Purpose: Androgen ablation is the standard initial treatment for advanced prostate cancer; however, tumors eventually develop androgen independence and become incurable. Chemotherapy is commonly used after hormone treatment fails but has not shown significant survival benefit. Studies suggest that androgen ablation can select for a population of hormone-independent cells that are also relatively chemotherapy resistant. Thus, it may be therapeutically advantageous to target prostate cancer with chemotherapy before hormone ablation. This study was undertaken to determine the relative efficacy of such an approach in a preclinical model of prostate cancer.
Experimental design: Severe combined immunodeficient mice bearing human LNCaP prostate tumors were treated with docetaxel and/or surgical castration applied singly, concurrently, or in different sequences. Treatment efficacy was determined by tumor volume and growth delay measurements. The extent of apoptosis in tumors in response to treatments was assessed via terminal deoxynucleotidyl transferase-mediated nick-end labeling (TUNEL) assays. In addition, Western blots were done to study the relative expression of Bcl-2 and Bax in the tumors.

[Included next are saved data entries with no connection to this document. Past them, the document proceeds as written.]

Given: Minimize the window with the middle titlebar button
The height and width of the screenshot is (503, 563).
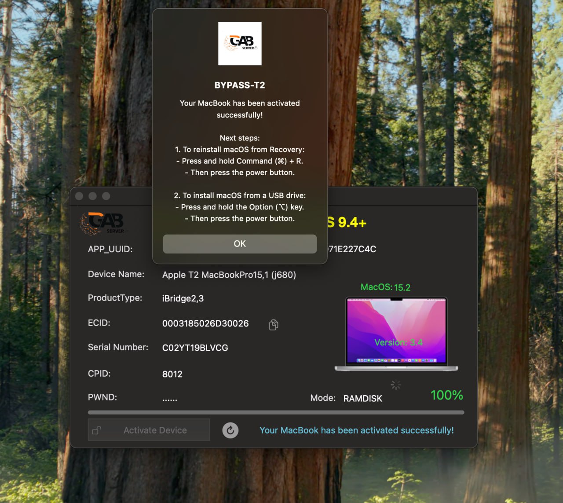Looking at the screenshot, I should [x=93, y=196].
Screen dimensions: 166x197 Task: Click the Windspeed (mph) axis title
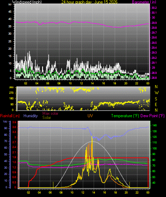tap(27, 2)
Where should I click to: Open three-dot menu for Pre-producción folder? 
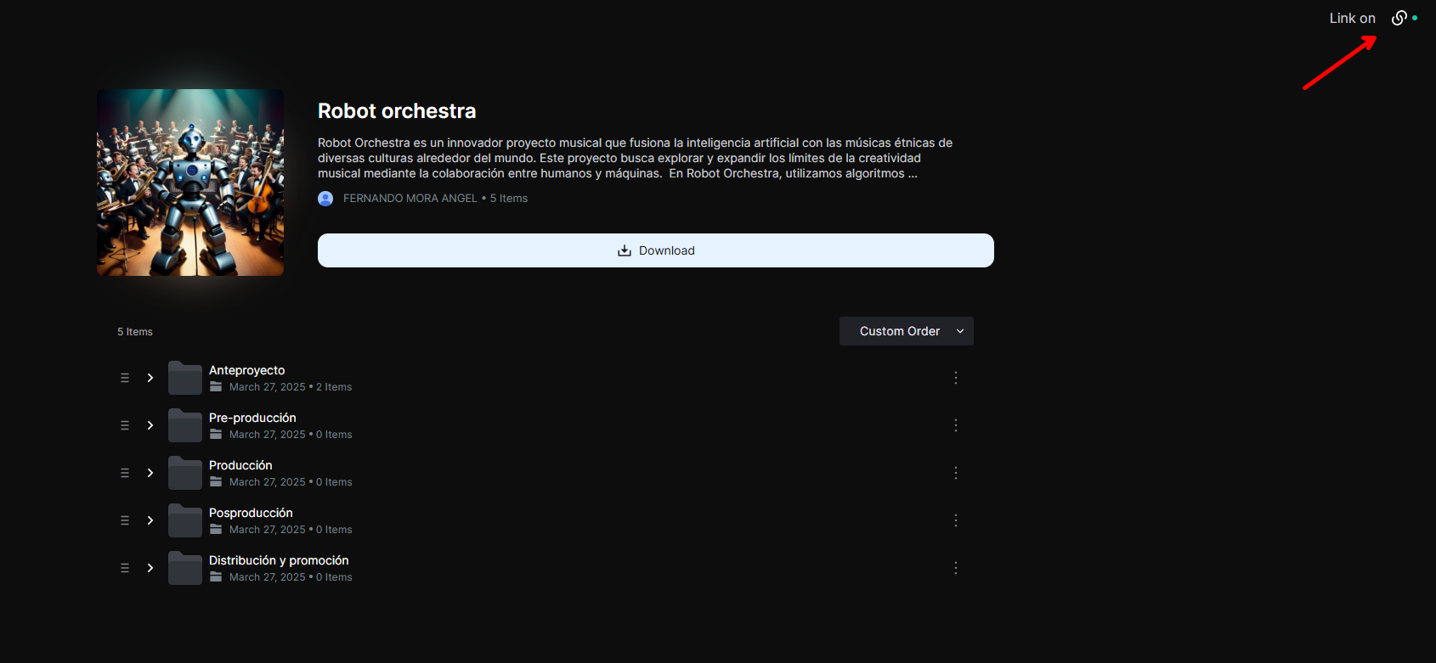tap(956, 425)
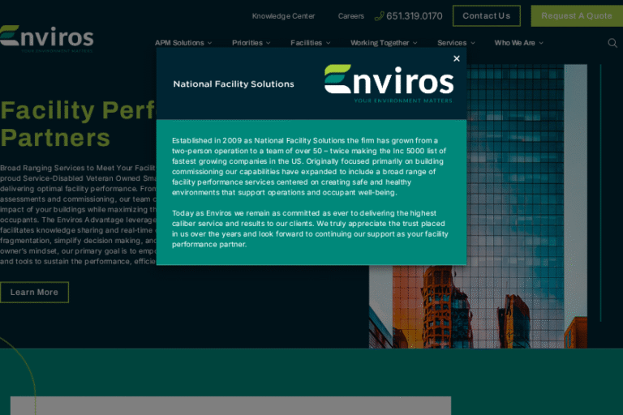Screen dimensions: 623x415
Task: Dial the 651.319.0170 phone number link
Action: [x=415, y=16]
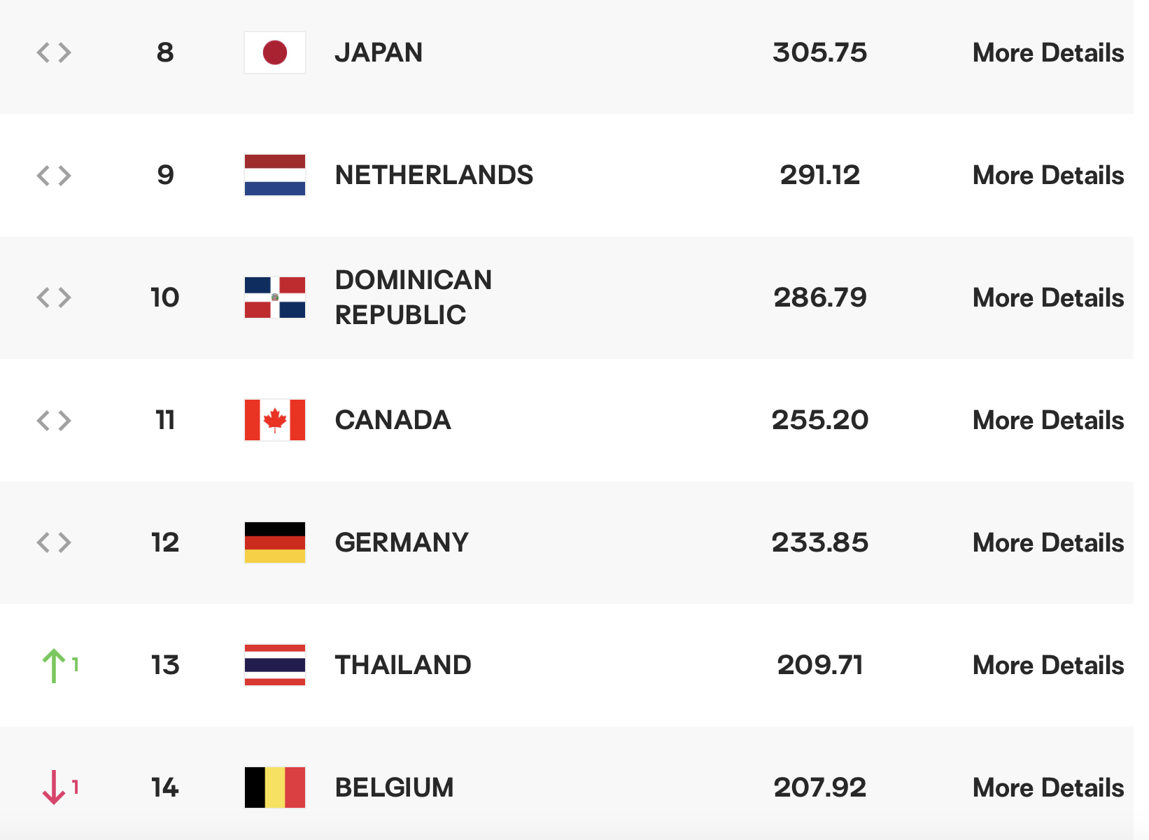Click Germany's score 233.85

point(820,543)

Results: Docetaxel followed by castration showed the most potent antitumor effects. In contrast, with the exception of castration alone, castration followed by docetaxel produced the least antitumor activity. TUNEL assays confirmed that the density of apoptotic tumor cells was significantly greater for docetaxel followed by castration than for any other treatment. In tumors of mice treated with single modality therapies, Bax to Bcl-2 ratios decreased significantly after castration, whereas this ratio remained high after docetaxel treatment.
Conclusion: A treatment sequence of docetaxel followed by hormone ablation may be more effective in treating prostate cancer than concurrent docetaxel/hormone therapy or hormone ablation followed by docetaxel.